Jordan Brown (right) - an adult in Pennsylvania
Actually, Jordan Brown was 11-years-old when he allegedly committed the crime, the age which marks the entry into secondary education for most American children. Well, Jordan wasn't there quite yet, at the time he was in fifth grade.

That's him, on the right, with his father, in the year he is accused of killing his soon-to-be-stepmother.

"In Pennsylvania, there is no lower limit for the age someone can be charged as an adult with criminal homicide. If convicted, Jordan, now 12, faces life in prison without the possibility of parole." "In almost half the states across the country, children can be prosecuted and tried in adult court, according to the University of Texas' Lyndon B. Johnson School of Public Affairs." [CNN]

So Jordan, at 11, is considered by the State of Pennsylvania and a number of other states, to be an adult because he is alleged to have acted badly. My first question is, how good must an 11-year-old be to be considered an adult?

But my real question is, at what age does a child become an adult? The United States allows all those under age 25 to be discriminated against by insurance companies and car rental companies. The presumption is that people under 25 lack the requisite maturity, the brain formation, to make adult decisions. Fine, actual brain science sort of backs this up. But if so, how can a 24-year-old, much less an 11-year-old, be considered an adult in one court of law but not another?

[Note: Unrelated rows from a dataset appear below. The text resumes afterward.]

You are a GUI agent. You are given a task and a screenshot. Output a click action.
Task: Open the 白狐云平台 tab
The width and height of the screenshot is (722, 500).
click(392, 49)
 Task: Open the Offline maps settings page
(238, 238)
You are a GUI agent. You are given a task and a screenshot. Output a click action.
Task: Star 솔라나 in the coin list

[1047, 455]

Central Dauphin Middle School in Pennsylvania's
capitol city. Can students vote and drink?
On the flip side, if Jordan Brown is an adult in Pennsylvania, your Pennsylvania middle schools are now filled with adults, who, for example, should have the right to come to school or not, to allow parental involvement or not, who can eat and drink what they want, right? And, yes, no reason they cannot vote, drink alcohol, etc.

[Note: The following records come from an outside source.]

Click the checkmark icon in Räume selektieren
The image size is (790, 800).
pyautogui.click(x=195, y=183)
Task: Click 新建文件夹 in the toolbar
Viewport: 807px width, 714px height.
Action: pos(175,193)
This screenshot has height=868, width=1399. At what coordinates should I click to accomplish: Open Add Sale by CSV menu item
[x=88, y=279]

Might change the environment just a bit in the average Middle School. But the law is the law, right?

If you're confused by this, imagine now that you are between age 10 and age 25. If you are you are in a bizarre never-never land where your age will always be used against you, but rarely get you anything. Kids in this group can get nailed for simply having alcohol in their systems - for "walking while intoxicated" (that campus cop favorite, "minor in possession"). Kids in this group get asked to pay full price in the movies, on airlines, at restaurants. Kids in this group are constantly told that they must be "responsible for their actions" - yet - as we know, the only way to be seen as an adult be society is to commit a crime. Your kid can serve three tours in Afghanistan and yet get arrested as "minor in possession" and refused the chance to rent a car for another four plus years. In school your kids get "adult" schedules, "adult" homework, "adult" grades - but - none of the choices which seem to accompany that faux adulthood. In fact, most middle and high schools are far more controlled and controlling than their primary school counterparts.

Yes, there is an argument for graduated adulthood, but all of that founders on the rocks of logic if juvenile justice ends before that process is complete. An acquaintance, a county sheriff who works around Grand Valley State University, has argued for this for years. "There's nothing on campus," he argues, "which can't be handled in juvenile court," adding, "our juvenile justice system sucks but it is way better, and way more effective than our adult system." Of course he doesn't make his department's policy, the "narcotics cop" - who shot a student for selling marijuana - are still on the job. The student who was shot was, of course, tried as an adult.

Kids are pretty good bullshit detectors, until school teaches them that there's some magic group of adults who tells them the right answers. So kids know when they're being buffaloed.

Let's start by correcting our juvenile justice laws. And while we're doing that, let's make sure that we are moving kids toward freedom, that Middle School looks more open, more chaotic, than elementary school. That High School looks, and is, more open still. That, like adults, kids aren't badgered for being five minutes late, or for forgetting something. That, like adults, kids have the freedom to sit, or stand, or walk around - the freedom to use the toilet, the freedom to eat and drink in most places. That, like adults, kids have the freedom to control their own learning.

If we are training our kids to be adults, lets first not make them adults for the wrong reasons. And then, lets show them what it actually means.

- Ira Socol

3 comments:

David said...

You arguments are just so fabulously written and constructed. If we could elect the next Secretary of Education for the US, I'd want you on the ballot.

(even though I'm not from the US and wouldn't be able to vote).

Great argument Ira, keep them coming.

Anonymous said...

You nailed it. As you pointed out we are continually changing the rules to try to make them fit different situations. Kids can't help but be confused and for that matter, we all should be.
Thanks for your insight and social conscience.

Irenicum said...

It's been far too long since I've read your blog Ira, but boy do you hit a home run here. Spot on!